Step 2: Create the index on your BLOB table

create index hdocsx on [table-name]([blob-column]) indextype is ctxsys.context
  parameters ('filter ctxsys.auto_filter');

I used the auto-filter parameter as this is recommended for PDF documents, which is what we happened to be working with. Read the Oracle documentation to ensure you use the filter that is right for your requirements.

Important: ensure your table to be indexed has a primary key defined before you create your index or it will be unusable for some of the Oracle Text functions such as MARKUP or SNIPPET, for example.

Step 3: Create an APEX report page, with a regular Report Region on your BLOB table

You can now include Oracle Text functions such as CONTAINS. For example, with a blob field ‘CONTENTS’, and a form search field ‘:P1_SEARCH’, you could use

select file_name, doc_id, xxx, yyy

from BLOB_TABLE

where CONTAINS(contents,’:P1_SEARCH’)>0

Such a query would return any documents that contain the word or search term the user entered in the P1_SEARCH field. So simple, yet so powerful!

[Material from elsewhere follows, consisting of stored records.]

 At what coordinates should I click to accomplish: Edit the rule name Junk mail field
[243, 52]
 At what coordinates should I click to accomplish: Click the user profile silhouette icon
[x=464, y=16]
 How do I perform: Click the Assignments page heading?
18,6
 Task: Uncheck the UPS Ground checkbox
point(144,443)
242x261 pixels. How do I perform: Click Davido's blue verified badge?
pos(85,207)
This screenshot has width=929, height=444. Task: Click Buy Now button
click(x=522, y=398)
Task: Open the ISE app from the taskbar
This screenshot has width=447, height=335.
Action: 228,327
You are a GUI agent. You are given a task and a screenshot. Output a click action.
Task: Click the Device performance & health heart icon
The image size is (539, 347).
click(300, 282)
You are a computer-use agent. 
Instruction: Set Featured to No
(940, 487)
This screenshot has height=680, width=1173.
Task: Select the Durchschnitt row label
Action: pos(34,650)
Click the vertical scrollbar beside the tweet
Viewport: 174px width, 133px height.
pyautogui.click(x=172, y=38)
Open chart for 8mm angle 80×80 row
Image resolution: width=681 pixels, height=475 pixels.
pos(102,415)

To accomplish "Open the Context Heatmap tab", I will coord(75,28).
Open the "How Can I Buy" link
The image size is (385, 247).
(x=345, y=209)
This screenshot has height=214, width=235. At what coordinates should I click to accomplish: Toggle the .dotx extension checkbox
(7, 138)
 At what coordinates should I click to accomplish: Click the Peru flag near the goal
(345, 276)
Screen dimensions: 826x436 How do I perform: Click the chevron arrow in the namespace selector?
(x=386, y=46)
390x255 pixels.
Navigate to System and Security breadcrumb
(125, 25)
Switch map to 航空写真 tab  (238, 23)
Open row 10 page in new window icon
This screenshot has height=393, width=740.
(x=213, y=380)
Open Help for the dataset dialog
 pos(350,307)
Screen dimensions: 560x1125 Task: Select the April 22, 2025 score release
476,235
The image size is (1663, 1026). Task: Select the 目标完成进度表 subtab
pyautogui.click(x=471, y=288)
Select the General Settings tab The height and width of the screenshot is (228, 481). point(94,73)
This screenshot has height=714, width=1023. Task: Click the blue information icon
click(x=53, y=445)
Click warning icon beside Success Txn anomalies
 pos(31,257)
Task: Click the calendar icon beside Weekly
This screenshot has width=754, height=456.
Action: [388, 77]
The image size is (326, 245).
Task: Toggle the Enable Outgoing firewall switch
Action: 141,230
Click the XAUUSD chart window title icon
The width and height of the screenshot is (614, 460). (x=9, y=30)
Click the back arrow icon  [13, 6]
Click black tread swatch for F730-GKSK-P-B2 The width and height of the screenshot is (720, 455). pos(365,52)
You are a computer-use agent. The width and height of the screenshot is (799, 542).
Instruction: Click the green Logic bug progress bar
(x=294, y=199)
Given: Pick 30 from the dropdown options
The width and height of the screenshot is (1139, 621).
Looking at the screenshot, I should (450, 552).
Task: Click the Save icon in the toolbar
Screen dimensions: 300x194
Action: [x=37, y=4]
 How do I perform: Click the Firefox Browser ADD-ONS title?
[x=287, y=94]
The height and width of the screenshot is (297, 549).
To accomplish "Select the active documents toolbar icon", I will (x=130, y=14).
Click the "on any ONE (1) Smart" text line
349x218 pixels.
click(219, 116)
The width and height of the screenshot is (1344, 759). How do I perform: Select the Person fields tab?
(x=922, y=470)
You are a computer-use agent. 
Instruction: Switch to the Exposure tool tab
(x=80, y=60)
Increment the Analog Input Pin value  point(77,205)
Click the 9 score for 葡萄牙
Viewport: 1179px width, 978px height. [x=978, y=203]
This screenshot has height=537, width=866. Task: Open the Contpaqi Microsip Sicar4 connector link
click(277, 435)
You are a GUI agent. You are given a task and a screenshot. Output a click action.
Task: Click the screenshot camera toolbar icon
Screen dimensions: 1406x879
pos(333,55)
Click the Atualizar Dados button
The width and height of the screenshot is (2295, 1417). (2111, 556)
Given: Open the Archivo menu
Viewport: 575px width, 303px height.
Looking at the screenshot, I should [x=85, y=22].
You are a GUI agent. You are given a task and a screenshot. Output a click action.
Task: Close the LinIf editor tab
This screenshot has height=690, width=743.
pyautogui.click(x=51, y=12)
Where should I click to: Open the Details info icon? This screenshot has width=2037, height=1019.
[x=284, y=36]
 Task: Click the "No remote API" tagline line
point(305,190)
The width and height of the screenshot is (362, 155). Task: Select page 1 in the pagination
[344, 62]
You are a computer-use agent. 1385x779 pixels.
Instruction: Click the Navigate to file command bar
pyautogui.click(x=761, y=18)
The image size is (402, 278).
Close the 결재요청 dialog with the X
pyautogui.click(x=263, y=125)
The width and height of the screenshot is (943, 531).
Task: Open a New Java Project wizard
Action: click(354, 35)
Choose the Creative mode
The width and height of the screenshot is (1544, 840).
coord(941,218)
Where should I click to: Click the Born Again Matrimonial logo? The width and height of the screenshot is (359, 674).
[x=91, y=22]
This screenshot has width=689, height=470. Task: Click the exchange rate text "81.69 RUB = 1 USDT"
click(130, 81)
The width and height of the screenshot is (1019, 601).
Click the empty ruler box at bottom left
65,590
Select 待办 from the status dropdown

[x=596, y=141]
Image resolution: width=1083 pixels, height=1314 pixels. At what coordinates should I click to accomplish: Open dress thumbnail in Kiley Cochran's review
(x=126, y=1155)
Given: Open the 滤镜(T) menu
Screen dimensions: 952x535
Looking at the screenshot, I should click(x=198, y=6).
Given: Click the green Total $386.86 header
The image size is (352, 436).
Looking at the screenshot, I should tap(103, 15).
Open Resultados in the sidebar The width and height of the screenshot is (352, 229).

Declarative support for BLOBS  allows you to easily include a file download link for your documents.

Step 4: Create a marked up version of the document

My client wanted us to highlight the search terms within the document so that the user could easily see why the document was returned in the search results. To do this, I created a popup form that would open when the user would click on a ‘Preview’ link.

The popup form had a single Dynamic PL/SQL region, and a single (hidden) item containing the document’s ID. The PL/SQL region had the following Source:

declare

 v_clob_selected   CLOB;
 v_read_amount     integer;
 v_read_offset     integer;
 v_buffer          varchar2(32767);
 v_query           varchar(2000);
 v_cursor          integer;

 begin

   htp.p('<b>HTML version with highlighted terms</b>');

   begin
     ctx_doc.markup (index_name => 'IDX_DOCS',  -- name of Oracle Text index created in Step 2
                     textkey    => : P5_ID,      -- hidden item on page containing ID (primary key) of BLOB table
                     text_query => : P1_SEARCH,  -- item containing the term the user searched for on page 1
                     restab     => v_clob_selected,
                     starttag   => '<i><font color=red>',  -- I highlighted the terms in red, feel free to use any other style!
                     endtag     => '</font></i>');

     v_read_amount := 32767;
     v_read_offset := 1;
     begin
      loop
        dbms_lob.read(v_clob_selected,v_read_amount,v_read_offset,v_buffer);
        htp.p(v_buffer);
        v_read_offset := v_read_offset + v_read_amount;
        v_read_amount := 32767;
      end loop;
     exception
      when no_data_found then
         null;
     end;

     exception
      when others then
        null; --showHTMLdoc(p_id);
   end;
end;

As simple as that! This procedure converts the BLOB into HTML, with the search terms marked up. It does the best it can, and may not work well on ALL document types, but most of the PDFs we worked with rendered nicely.

One could also provide a ‘SNIPPET’ of information in the results list, using CTX_DOCS.SNIPPET, ¬†that would display a snippet containing the search term, so that a user could scan a larger result set without having to open each document.

More information on the Markup and Snippet functions can be found in Oracle Text Reference.